The Justice Department inquiry into CIA interrogations of terrorist detainees has led to a full criminal investigation into the deaths of two people while they were in custody in Iraq and Afghanistan, Attorney General Eric Holder announced Thursday.And more from the Washington Post:
The attorney general said that he accepted the recommendation of a federal prosecutor, John Durham, who since August 2009 has conducted an inquiry into CIA interrogation practices during the Bush administration. Holder said Durham looked at the treatment of 101 detainees in U.S. custody since the Sept. 11, 2001, terrorist attacks and concluded that only these two deaths warranted criminal investigation. Holder said Durham found some of the 101 had never been held by the CIA.
The Justice Department did not say which cases are being investigated, but U.S. officials said they are the death of an Afghan, Gul Rahman, in 2002 at a prison known as the Salt Pit in Afghanistan, and that of an Iraqi, Manadel al-Jamadi, who was questioned by three CIA officers at Abu Ghraib in 2003.The "Good" is that there are now criminal investigations into the torture related deaths that occurred during, at with the OK of, the Bush Administration.
In the case involving the Salt Pit, known as a “black site” because the U.S. government did not officially acknowledge its existence, a CIA officer allegedly ordered Afghan guards in November 2002 to strip Rahman and chain him to the concrete floor of his cell. Temperatures plunged overnight, and Rahman froze to death. Hypothermia was listed as the cause of death and Rahman was buried in an unmarked grave.
Jamadi, the Iraqi, was captured on Nov. 4, 2003, by a Navy SEAL team hunting a terrorist cell thought to be responsible for a bombing in Baghdad. After initial interrogation efforts, he was transferred into CIA custody and was taken to Abu Ghraib. There he was hooded, placed in an orange jumpsuit and shackled to window bars in a shower room, where he died.
Jamadi’s body was put on ice to preserve it for autopsy. U.S. soldiers posed for photographs with the body — including some in which they gave the thumbs-up sign — provoking international outrage when news organizations showed the images.
The "Bad" is that this narrowing of an investigation leaves out a whole mess o' torture:
“It is difficult to understand the prosecutor’s conclusion that only those two deaths warrant further investigation,” said Jameel Jaffer, deputy legal director of the American Civil Liberties Union. “For a period of several years, and with the approval of the Bush administration’s most senior officials, the CIA operated an interrogation program that subjected prisoners to unimaginable cruelty and violated both international and domestic law. The narrow investigation that Attorney General Holder announced today is not proportionate to the scale and scope of the wrongdoing.”Let's all say it together, children: Torture is illegal. Approving the use of torture is illegal. Both happened during the Bush Administration, though he tried to cover his tracks by having his office of legal counsel declare it not-torture.

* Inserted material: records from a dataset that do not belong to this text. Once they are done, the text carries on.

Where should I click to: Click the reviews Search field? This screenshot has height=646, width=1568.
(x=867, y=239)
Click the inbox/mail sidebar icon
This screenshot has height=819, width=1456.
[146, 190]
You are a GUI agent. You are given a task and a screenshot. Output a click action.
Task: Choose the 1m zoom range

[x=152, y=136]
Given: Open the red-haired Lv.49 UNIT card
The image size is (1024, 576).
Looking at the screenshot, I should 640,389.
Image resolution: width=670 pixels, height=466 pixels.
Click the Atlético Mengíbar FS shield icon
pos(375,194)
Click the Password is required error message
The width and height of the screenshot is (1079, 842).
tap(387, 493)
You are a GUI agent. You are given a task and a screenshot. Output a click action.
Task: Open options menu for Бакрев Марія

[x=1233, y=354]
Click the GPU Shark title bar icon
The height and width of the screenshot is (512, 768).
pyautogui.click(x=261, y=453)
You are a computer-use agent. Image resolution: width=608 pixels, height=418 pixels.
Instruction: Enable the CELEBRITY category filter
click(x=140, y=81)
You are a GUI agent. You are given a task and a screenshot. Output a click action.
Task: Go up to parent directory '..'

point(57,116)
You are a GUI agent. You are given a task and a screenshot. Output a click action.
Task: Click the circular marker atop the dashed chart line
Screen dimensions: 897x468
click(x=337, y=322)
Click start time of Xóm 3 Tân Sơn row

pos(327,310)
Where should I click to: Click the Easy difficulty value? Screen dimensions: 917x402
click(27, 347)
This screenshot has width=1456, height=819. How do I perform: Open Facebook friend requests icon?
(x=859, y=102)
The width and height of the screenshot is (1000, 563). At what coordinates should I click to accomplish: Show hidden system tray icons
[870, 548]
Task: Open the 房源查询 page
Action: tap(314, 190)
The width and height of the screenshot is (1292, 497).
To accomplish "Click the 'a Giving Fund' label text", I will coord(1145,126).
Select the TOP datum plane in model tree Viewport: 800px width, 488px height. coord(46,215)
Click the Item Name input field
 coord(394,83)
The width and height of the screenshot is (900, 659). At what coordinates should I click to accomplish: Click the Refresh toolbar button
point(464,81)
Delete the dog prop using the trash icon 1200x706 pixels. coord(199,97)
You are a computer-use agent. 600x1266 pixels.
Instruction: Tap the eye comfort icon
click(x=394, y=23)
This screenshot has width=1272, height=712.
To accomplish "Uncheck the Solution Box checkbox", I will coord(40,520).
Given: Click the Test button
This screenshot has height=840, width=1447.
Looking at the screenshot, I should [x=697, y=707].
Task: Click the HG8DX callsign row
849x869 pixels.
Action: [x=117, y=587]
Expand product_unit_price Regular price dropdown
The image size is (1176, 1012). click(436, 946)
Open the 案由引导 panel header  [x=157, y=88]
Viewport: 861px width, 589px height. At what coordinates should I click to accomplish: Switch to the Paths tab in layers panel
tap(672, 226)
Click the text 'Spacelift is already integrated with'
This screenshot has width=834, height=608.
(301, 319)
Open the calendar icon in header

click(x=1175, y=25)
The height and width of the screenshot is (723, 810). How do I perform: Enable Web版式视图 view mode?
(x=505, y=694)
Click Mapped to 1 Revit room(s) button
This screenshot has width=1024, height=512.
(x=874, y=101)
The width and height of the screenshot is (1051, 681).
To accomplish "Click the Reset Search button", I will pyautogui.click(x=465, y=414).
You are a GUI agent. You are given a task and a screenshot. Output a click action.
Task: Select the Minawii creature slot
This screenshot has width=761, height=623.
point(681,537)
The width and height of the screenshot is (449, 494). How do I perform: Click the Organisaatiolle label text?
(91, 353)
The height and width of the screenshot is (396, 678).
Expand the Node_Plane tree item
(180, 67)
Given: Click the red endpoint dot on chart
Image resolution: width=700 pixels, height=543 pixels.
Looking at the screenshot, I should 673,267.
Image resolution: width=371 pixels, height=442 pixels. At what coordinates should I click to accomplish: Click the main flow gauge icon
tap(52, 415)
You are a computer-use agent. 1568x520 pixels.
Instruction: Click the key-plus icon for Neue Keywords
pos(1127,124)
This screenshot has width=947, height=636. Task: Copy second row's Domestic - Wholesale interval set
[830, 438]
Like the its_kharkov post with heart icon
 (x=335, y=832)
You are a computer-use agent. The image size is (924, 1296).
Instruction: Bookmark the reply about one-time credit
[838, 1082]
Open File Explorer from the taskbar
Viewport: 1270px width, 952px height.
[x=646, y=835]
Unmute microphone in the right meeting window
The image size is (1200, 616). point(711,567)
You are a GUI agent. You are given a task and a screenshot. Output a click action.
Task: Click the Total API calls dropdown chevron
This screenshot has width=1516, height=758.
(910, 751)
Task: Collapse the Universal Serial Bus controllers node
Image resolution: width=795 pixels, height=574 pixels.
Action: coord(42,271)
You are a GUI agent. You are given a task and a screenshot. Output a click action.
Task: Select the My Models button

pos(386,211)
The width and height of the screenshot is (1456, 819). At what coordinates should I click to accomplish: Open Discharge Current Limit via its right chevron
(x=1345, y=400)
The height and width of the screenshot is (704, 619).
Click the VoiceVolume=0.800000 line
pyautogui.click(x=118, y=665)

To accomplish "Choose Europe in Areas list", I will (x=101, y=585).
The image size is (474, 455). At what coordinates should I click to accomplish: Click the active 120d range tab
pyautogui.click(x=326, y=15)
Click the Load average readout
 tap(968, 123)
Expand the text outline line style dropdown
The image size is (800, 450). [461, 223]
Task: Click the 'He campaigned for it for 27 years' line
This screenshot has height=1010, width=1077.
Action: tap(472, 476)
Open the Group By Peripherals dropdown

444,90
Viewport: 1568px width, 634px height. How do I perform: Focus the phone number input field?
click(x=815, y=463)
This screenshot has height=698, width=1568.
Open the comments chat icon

After the Sept. 11 attacks, the CIA created a network of secret prisons around the world to confine “high-value” al-Qaeda operatives. The detainees were subjected to what the agency called “enhanced interrogation techniques” — escalating forms of duress that began with slaps to the face and ended, in three cases, with prolonged bouts of waterboarding, which simulates drowning.
Among those held by the CIA were leading al-Qaeda figures, including Khalid Sheik Mohammed, the self-proclaimed mastermind of the Sept. 11 attacks, who was waterboarded 183 times after his capture in March 2003.
The Good, Bad and Ugly can be summed up in this from the Post:
The Obama administration closed the CIA prisons and barred the use of the enhanced techniques. The Justice Department said it would not prosecute any CIA personnel who acted in good faith and followed the guidance of the Office of Legal Counsel.As I pointed out in this recent Jack Kelly blog post, none of that actually flies. None of it gets the Bush Administration off the hook - and none of that gets the Obama Administration off the hook either.
From the Conventions Against Torture (signed into US Law in 1996), Article 1:
For the purposes of this Convention, the term "torture" means any act by which severe pain or suffering, whether physical or mental, is intentionally inflicted on a person for such purposes as obtaining from him or a third person information or a confession, punishing him for an act he or a third person has committed or is suspected of having committed, or intimidating or coercing him or a third person, or for any reason based on discrimination of any kind, when such pain or suffering is inflicted by or at the instigation of or with the consent or acquiescence of a public official or other person acting in an official capacity. It does not include pain or suffering arising only from, inherent in or incidental to lawful sanctions.And Article 2:
No exceptional circumstances whatsoever, whether a state of war or a threat of war, internal political instability or any other public emergency, may be invoked as a justification of torture.And:
An order from a superior officer or a public authority may not be invoked as a justification of torture.So which is worse? Committing a war crime (as the Bush Administration obviously did) or letting the war criminals get away with their crimes (as the Obama Administration is obviously doing)?
As a patriotic American, the day after celebrating our nation's independence, I hang my head in a quiet itching disgust.